Impact of aPIK3CD on autophagy and survival of activated B cells. (A) Intracellular staining of phosphorylated Akt (T308, left) and S6 (S235/236, right) in non-B cells, B cells, and total CD138⁺ PCs from CD21-WT and CD21-aPIK3CD mice at day 14 after immunization with VLP-ssRNA. Representative histogram overlays (top) and quantification of MFI (bottom). (B) Left: Representative images of LC3 (red) and Hoechst (blue) staining of FACS-sorted CD21-aPIK3CD or CD21-WT B cells following 4 d of in vitro culture on 40LB stroma and stimulation with R848 and IL-21 (scale bars = 25 µm). Right: Quantification of LC3⁺ cells per field. (C) Representative flow cytometry analysis (left) and frequency (right) of apoptotic (caspase⁺ 7-AAD⁻) activated B cells (CD19⁺CD138⁻) derived from CD21-WT versus CD21-aPIK3CD B cells following 6 d of in vitro culture on 40LB stroma and stimulation with R848 and IL-21. (D) Representative flow cytometry (left) and frequency (right) of TUNEL⁺ activated B cells (CD19⁺CD138⁻) cells generated as in C. Data are combined from two independent experiments (B–D: n = 4).

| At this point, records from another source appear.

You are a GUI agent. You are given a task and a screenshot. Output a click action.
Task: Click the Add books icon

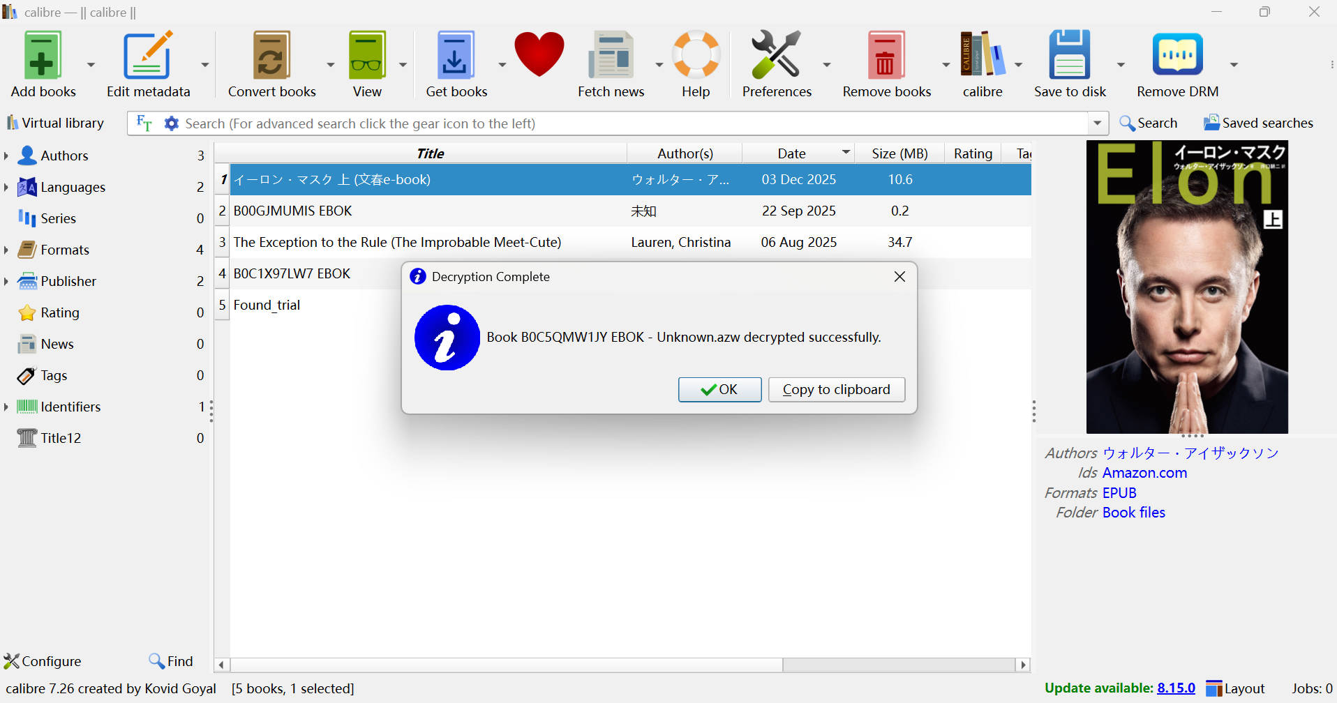click(x=42, y=54)
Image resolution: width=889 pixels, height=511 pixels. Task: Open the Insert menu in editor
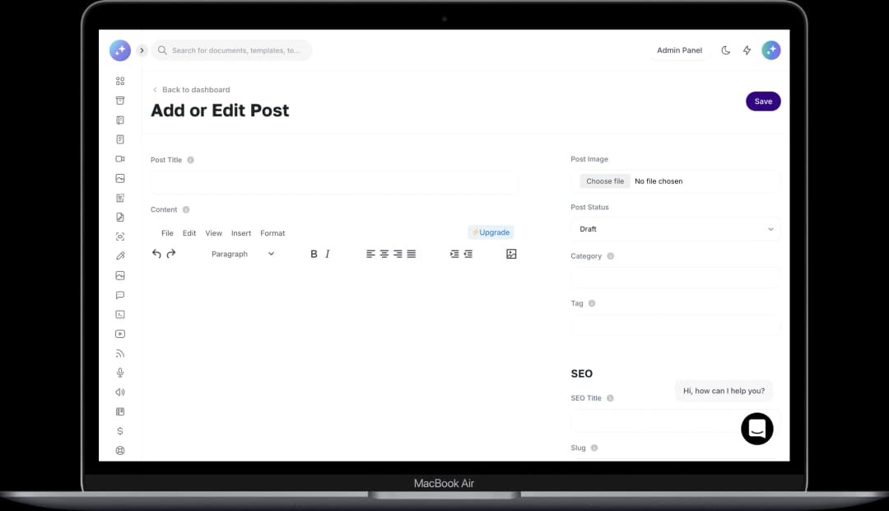coord(241,233)
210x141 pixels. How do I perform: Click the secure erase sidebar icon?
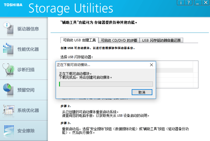pos(8,131)
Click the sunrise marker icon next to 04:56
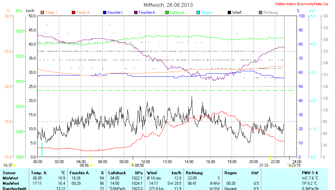 (91, 165)
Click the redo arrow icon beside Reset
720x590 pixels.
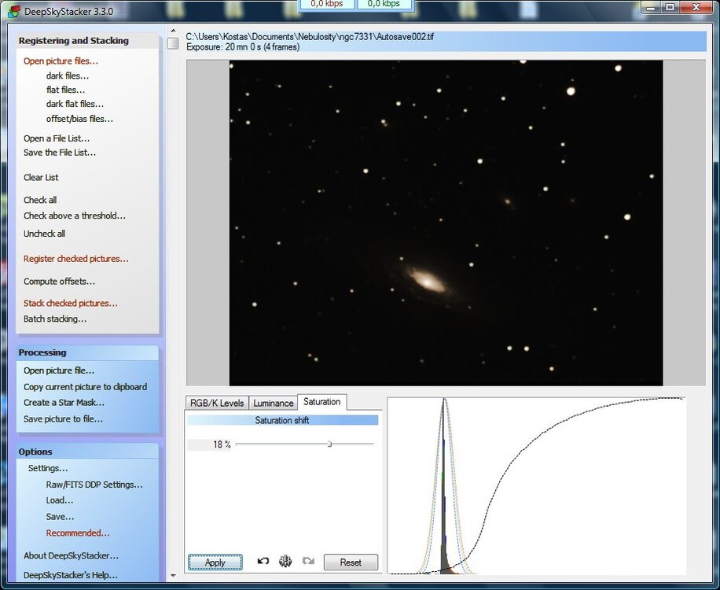(x=308, y=562)
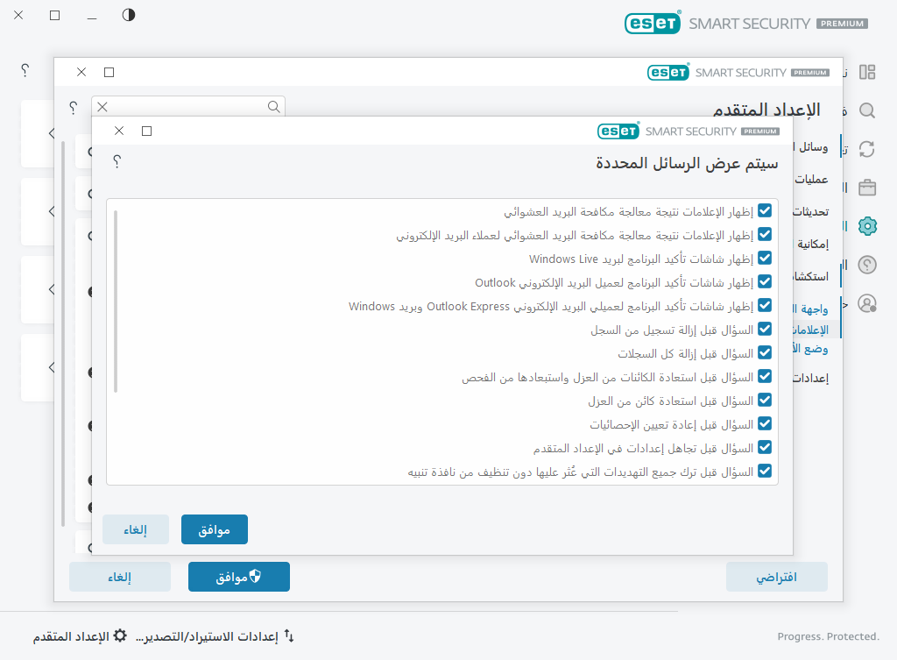Expand the second collapsed section chevron
Screen dimensions: 897x660
pyautogui.click(x=50, y=211)
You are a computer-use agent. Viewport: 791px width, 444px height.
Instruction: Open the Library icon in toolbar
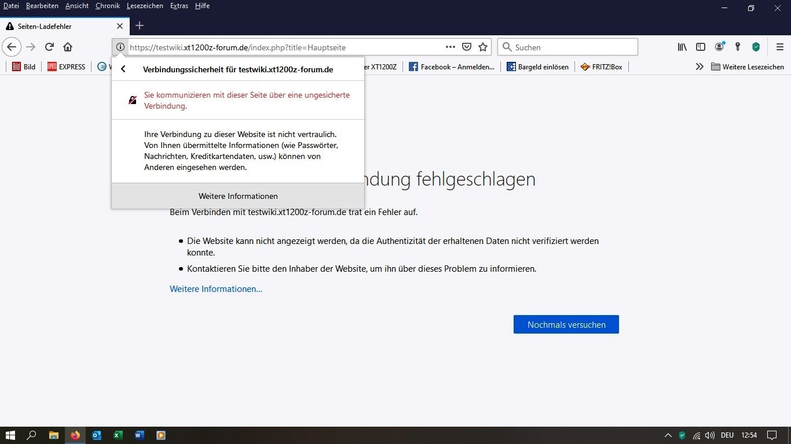click(x=682, y=47)
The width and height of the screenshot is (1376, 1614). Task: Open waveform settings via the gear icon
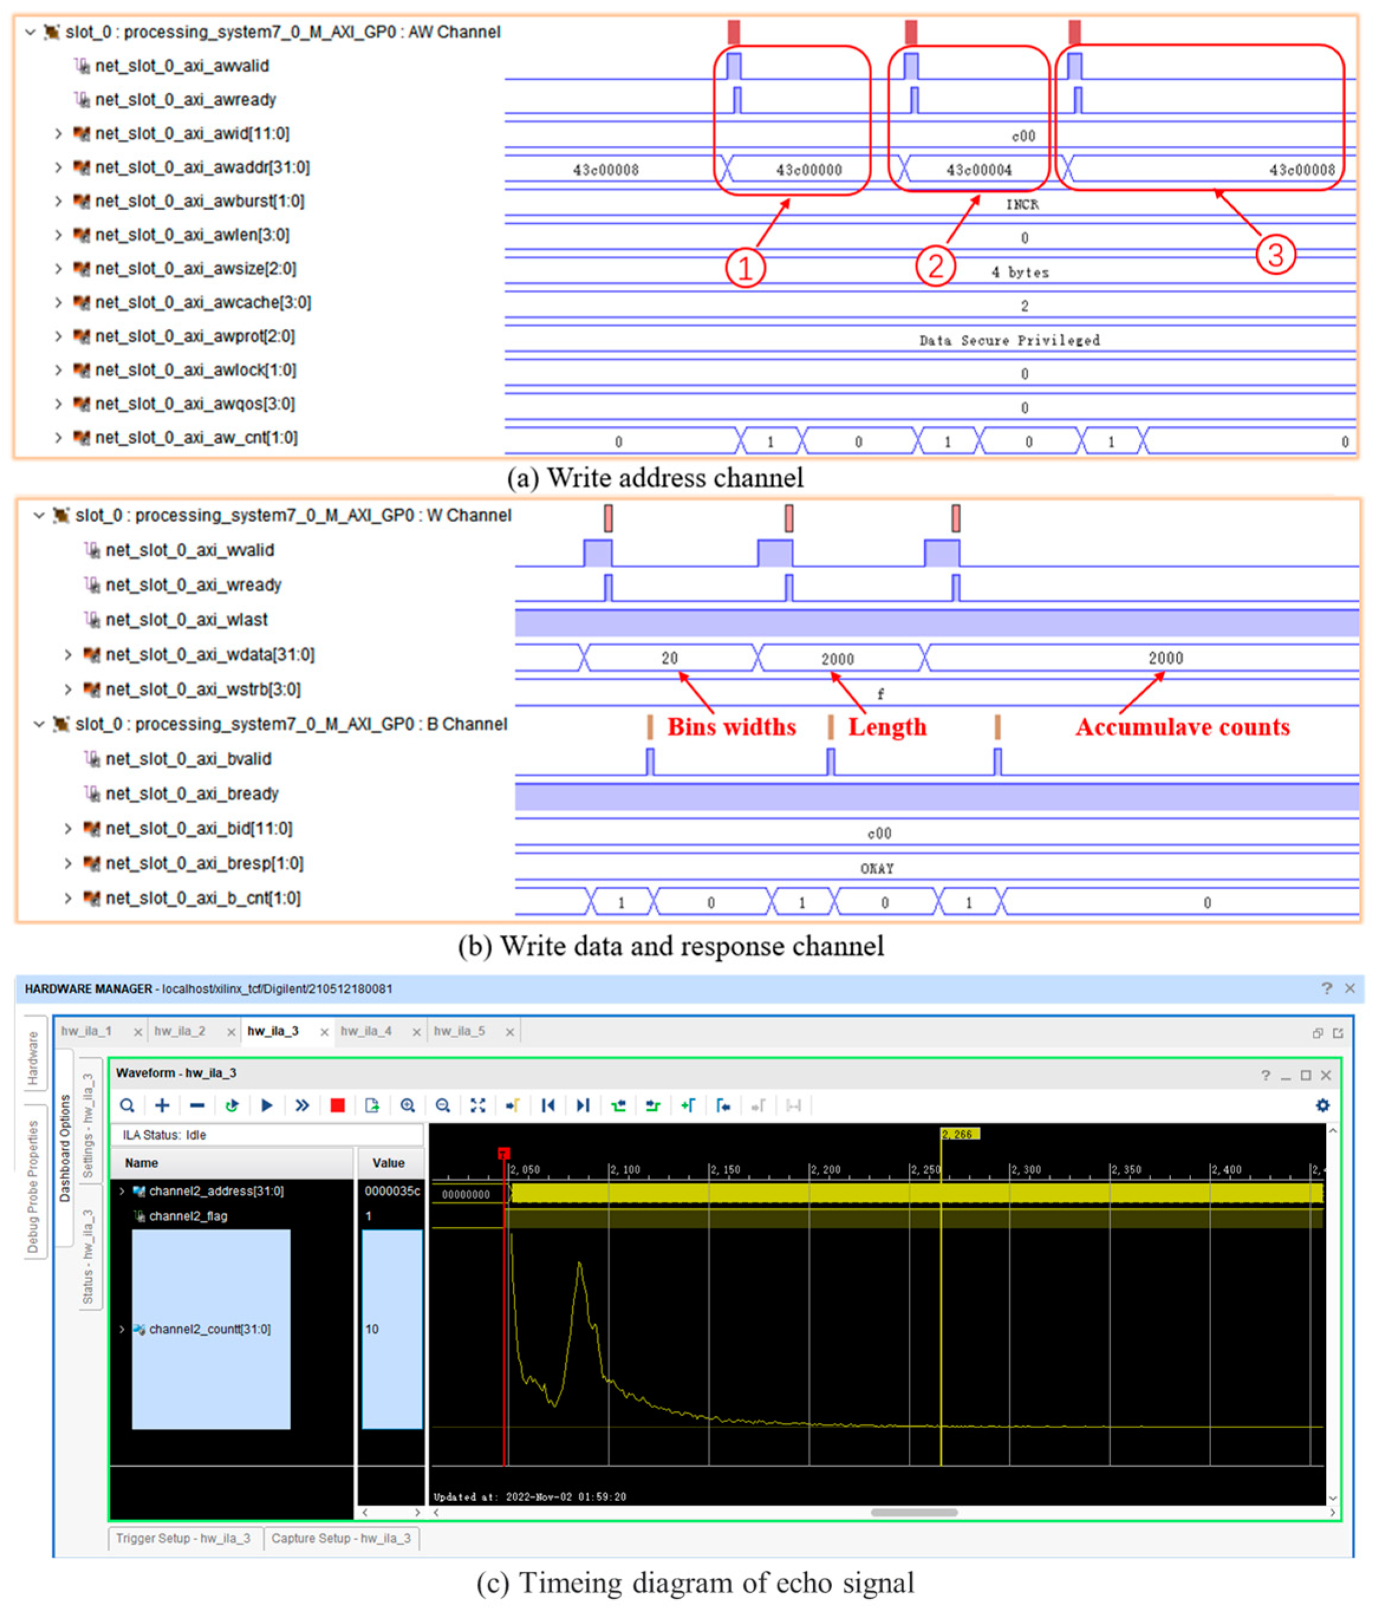(x=1323, y=1105)
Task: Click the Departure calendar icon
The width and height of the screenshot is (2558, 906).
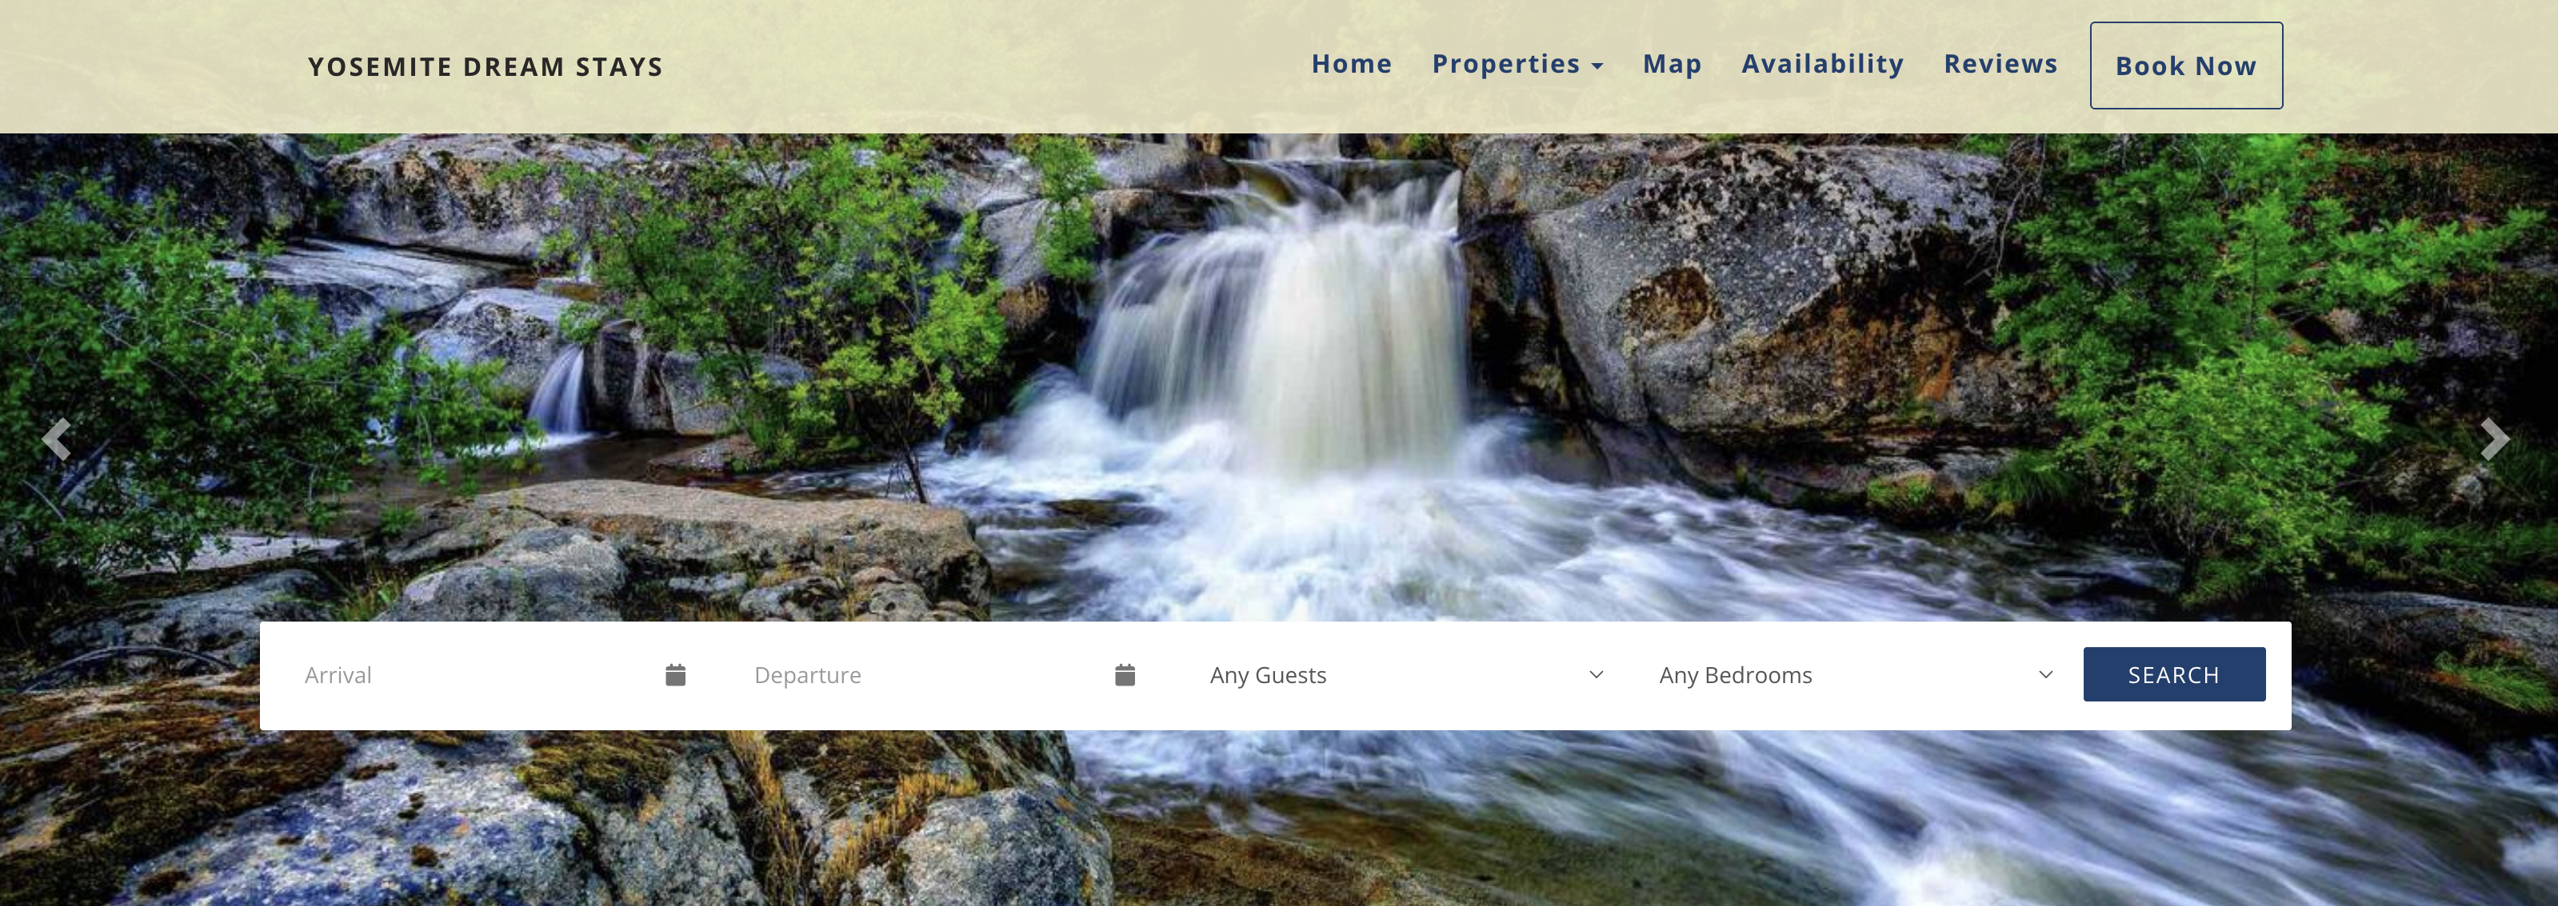Action: (1124, 675)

Significance determined by unpaired Student’s t test (B–D). *, P < 0.05; **, P < 0.01; ***, P < 0.001. Graphs depict mean ± SEM.

Figure 6.

aPIK3CD promotes PC death. (A) Representative flow cytometry analysis (left) and frequency (right) of apoptotic (caspase⁺ 7-AAD⁻) CD138⁺ ASCs derived from CD21-WT versus CD21-aPIK3CD B cells following 6 d of in vitro culture on 40LB stroma and stimulation with R848 and IL-21. (B and C) Frequency of TUNEL⁺ apoptotic cells (B) and intracellular expression of MCL1 (C) within CD138⁺ ASC generated as in A. (D) Frequency of caspase⁺ 7-AAD⁻ apoptotic B cells, polyclonal PCs, and VLP-specific PCs from CD21-WT and CD21-aPIK3CD mice at day 7 or 14 after immunization with VLP-ssRNA. (E and F) CD21-WT and CD21-aPIK3CD B cells were cultured on 40LB stroma with R848 and IL-21. At day 4 in culture (48 h before analysis), vehicle (DMSO), idelalisib (100 nM), or rapamycin (0.5 nM) was added to the cultures. (E) MFI of ER-Tracker in CD138⁺ ASCs and (F) percentage of CD138⁺ ASCs at day 6. (G and H) CD21-WT and CD21-aPIK3CD B cells were cultured on 40LB stroma with R848 and IL-21. At day 4, cultures were serum starved for 48 h. MFI of ER-Tracker in CD138⁺ ASCs (G) and percentage of CD138⁺ ASCs (H) at day 6. Data are combined from two independent experiments (A, B, and E–H: n = 4; D: n = 5–6) or representative of two independent experiments (C). Significance determined by unpaired Student’s t test (A and B) or multiple comparison (D–H). *, P < 0.05, **, P < 0.01; ***, P < 0.001; ****, P < 0.0001. Graphs depict mean ± SEM.